■ WHAT IS BEING ASKED
Could you please output only the lines from the one holding "Click Imprimir to print results" through the end of the listing below, exactly as written and without pictures?

■ DATA FOR PROCESSING
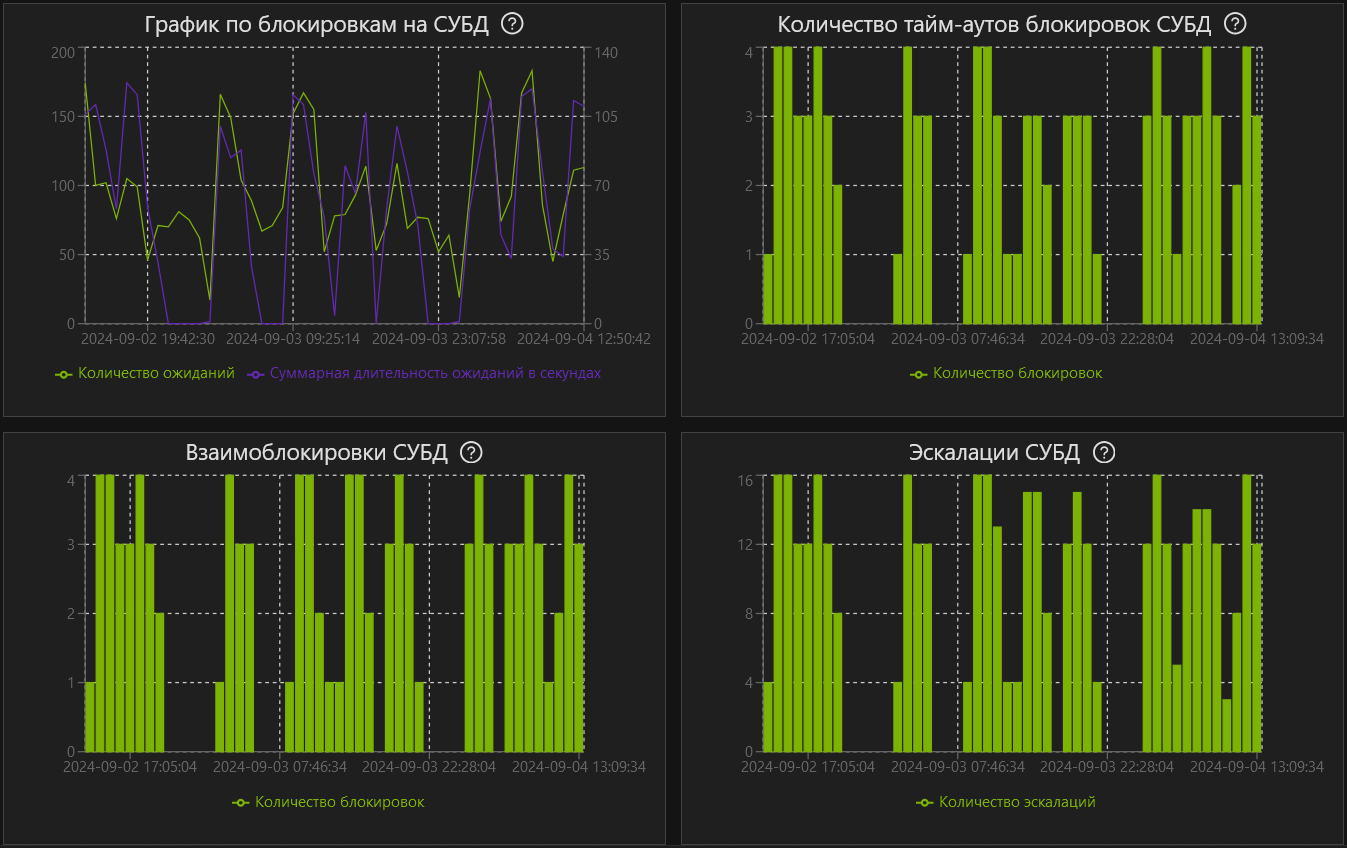Click purple legend marker for Суммарная длительность ожиданий
1347x848 pixels.
(x=256, y=373)
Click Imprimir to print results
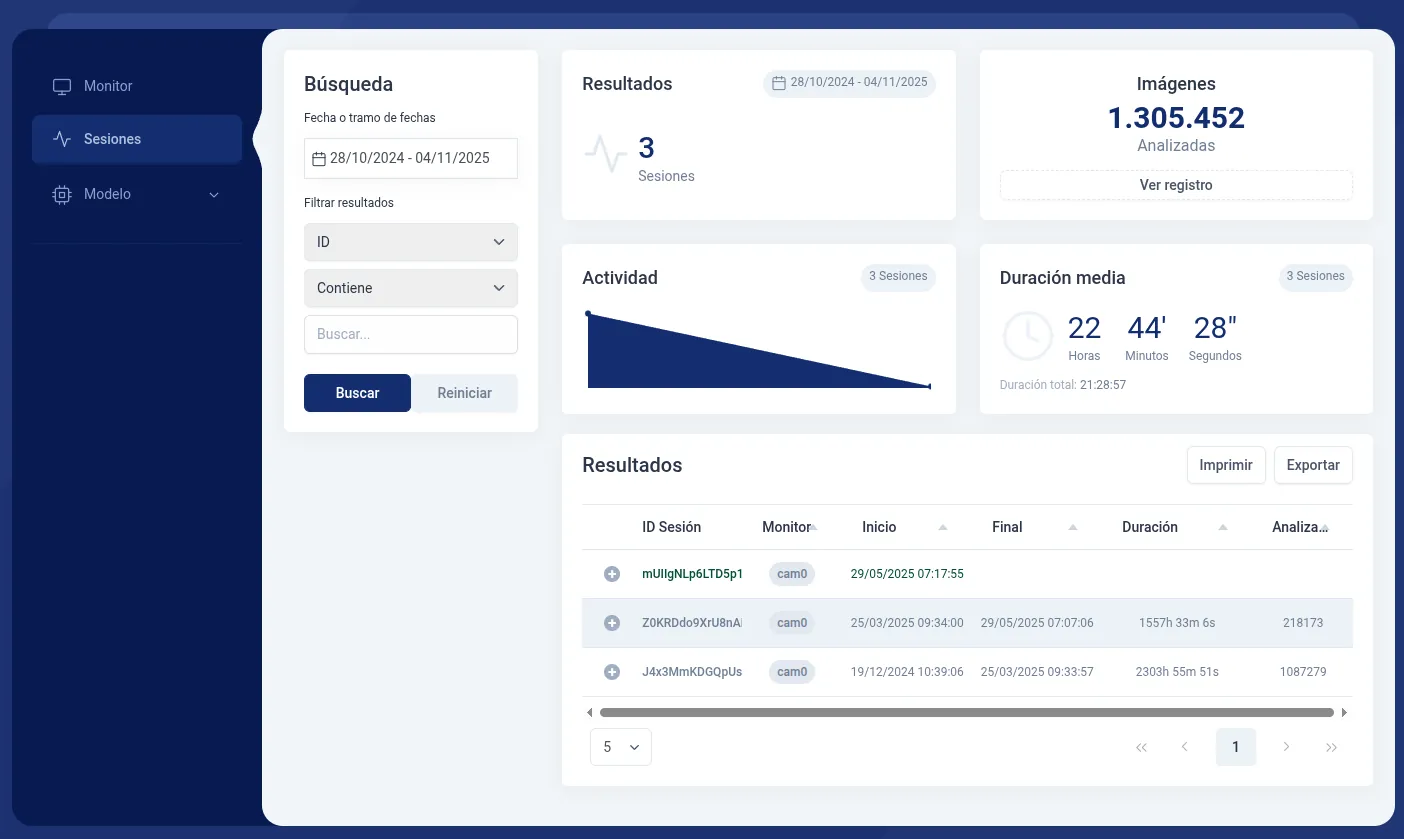Viewport: 1404px width, 839px height. click(1225, 465)
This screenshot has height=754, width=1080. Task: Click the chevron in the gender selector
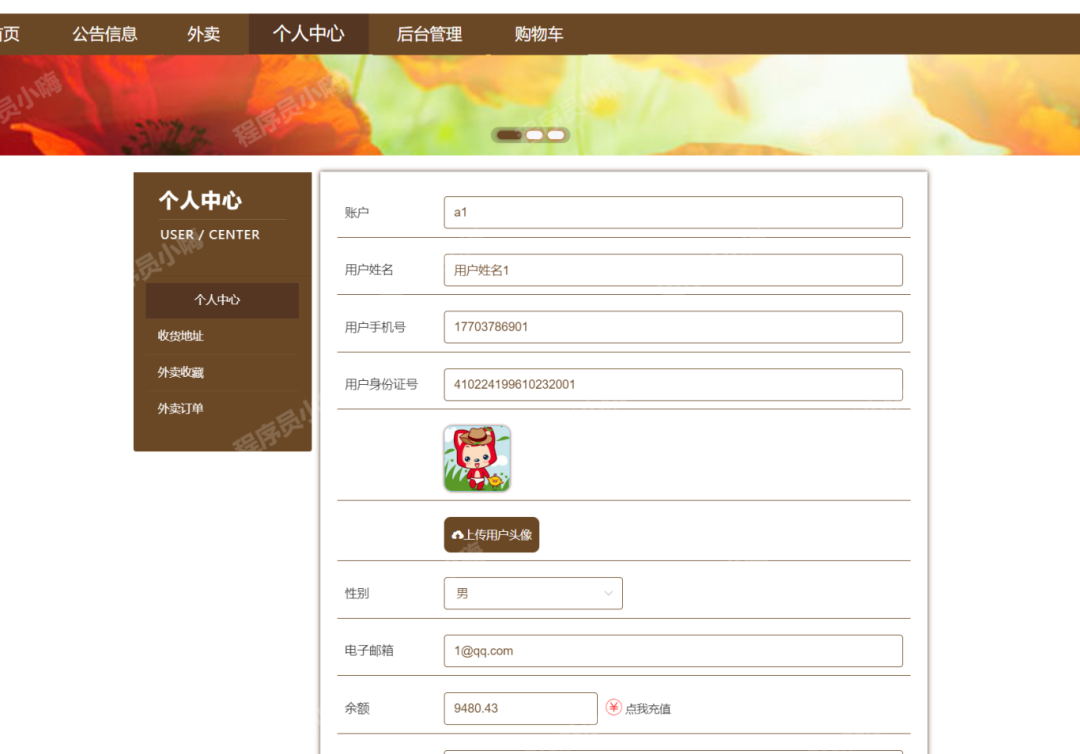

■ RESULT FOR THIS TASK
Click Imprimir to print results
Viewport: 1404px width, 839px height. click(1225, 465)
This screenshot has height=754, width=1080. Task: Click the chevron in the gender selector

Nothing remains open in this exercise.